[Start of section]

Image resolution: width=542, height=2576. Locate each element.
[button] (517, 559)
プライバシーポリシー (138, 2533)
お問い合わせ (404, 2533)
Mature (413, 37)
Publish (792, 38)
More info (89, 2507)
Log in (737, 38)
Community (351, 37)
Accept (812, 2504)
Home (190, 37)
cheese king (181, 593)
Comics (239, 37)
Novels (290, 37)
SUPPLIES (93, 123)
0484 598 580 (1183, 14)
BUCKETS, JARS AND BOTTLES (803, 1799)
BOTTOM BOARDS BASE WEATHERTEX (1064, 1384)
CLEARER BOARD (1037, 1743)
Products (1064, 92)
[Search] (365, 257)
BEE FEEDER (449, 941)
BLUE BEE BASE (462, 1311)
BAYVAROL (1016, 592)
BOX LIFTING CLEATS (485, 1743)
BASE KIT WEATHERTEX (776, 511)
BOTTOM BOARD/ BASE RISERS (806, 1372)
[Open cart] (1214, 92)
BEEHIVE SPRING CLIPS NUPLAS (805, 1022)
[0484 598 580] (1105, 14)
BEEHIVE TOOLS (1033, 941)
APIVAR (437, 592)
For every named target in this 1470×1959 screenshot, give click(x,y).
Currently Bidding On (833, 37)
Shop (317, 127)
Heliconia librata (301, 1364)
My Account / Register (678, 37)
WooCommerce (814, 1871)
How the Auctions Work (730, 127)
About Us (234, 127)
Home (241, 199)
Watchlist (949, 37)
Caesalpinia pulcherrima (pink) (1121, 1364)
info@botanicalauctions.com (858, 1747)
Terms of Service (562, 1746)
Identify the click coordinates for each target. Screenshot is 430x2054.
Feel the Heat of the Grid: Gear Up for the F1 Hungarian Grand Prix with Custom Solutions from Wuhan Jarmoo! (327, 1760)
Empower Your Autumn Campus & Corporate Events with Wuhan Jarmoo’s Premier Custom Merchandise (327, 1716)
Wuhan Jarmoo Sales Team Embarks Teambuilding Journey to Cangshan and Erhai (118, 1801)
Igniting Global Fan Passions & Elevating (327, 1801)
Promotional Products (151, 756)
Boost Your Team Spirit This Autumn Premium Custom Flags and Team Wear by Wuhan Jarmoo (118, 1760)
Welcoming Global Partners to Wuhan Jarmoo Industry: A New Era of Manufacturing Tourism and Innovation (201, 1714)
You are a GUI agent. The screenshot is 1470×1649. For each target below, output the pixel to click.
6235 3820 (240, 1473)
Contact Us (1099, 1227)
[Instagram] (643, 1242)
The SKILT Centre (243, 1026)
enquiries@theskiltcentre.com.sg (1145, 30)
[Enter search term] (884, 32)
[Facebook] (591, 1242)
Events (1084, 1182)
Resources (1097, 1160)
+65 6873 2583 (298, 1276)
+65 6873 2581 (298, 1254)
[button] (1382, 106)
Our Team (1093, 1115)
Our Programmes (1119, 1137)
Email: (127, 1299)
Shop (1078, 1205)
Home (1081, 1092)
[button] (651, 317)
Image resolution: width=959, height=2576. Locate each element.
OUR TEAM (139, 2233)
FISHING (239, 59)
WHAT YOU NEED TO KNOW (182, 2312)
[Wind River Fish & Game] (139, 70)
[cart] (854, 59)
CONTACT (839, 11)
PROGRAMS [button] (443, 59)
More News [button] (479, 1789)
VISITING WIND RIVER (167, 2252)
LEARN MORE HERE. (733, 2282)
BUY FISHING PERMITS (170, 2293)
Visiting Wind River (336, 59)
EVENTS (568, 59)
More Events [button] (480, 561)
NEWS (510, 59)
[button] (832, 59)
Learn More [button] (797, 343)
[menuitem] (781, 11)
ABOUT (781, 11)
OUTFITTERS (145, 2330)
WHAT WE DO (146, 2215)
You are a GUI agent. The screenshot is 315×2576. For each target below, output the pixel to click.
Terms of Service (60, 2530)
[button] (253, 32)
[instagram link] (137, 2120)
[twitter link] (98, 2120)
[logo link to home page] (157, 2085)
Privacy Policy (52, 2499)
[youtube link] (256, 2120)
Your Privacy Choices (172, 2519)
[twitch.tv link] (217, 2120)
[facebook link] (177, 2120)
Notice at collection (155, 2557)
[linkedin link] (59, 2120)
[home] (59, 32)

[End of section]

= Work item =
Your response should hold the lines from the first line of the entries above through the line with "Currently Bidding On (833, 37)", each retyped exactly, and nothing else.

= Response to this task =
Image resolution: width=542, height=2576. Locate each element.
[button] (517, 559)
プライバシーポリシー (138, 2533)
お問い合わせ (404, 2533)
Mature (413, 37)
Publish (792, 38)
More info (89, 2507)
Log in (737, 38)
Community (351, 37)
Accept (812, 2504)
Home (190, 37)
cheese king (181, 593)
Comics (239, 37)
Novels (290, 37)
SUPPLIES (93, 123)
0484 598 580 (1183, 14)
BUCKETS, JARS AND BOTTLES (803, 1799)
BOTTOM BOARDS BASE WEATHERTEX (1064, 1384)
CLEARER BOARD (1037, 1743)
Products (1064, 92)
[Search] (365, 257)
BEE FEEDER (449, 941)
BLUE BEE BASE (462, 1311)
BAYVAROL (1016, 592)
BOX LIFTING CLEATS (485, 1743)
BASE KIT WEATHERTEX (776, 511)
BOTTOM BOARD/ BASE RISERS (806, 1372)
[Open cart] (1214, 92)
BEEHIVE SPRING CLIPS NUPLAS (805, 1022)
[0484 598 580] (1105, 14)
BEEHIVE TOOLS (1033, 941)
APIVAR (437, 592)
For every named target in this 1470×1959 screenshot, give click(x,y).
Currently Bidding On (833, 37)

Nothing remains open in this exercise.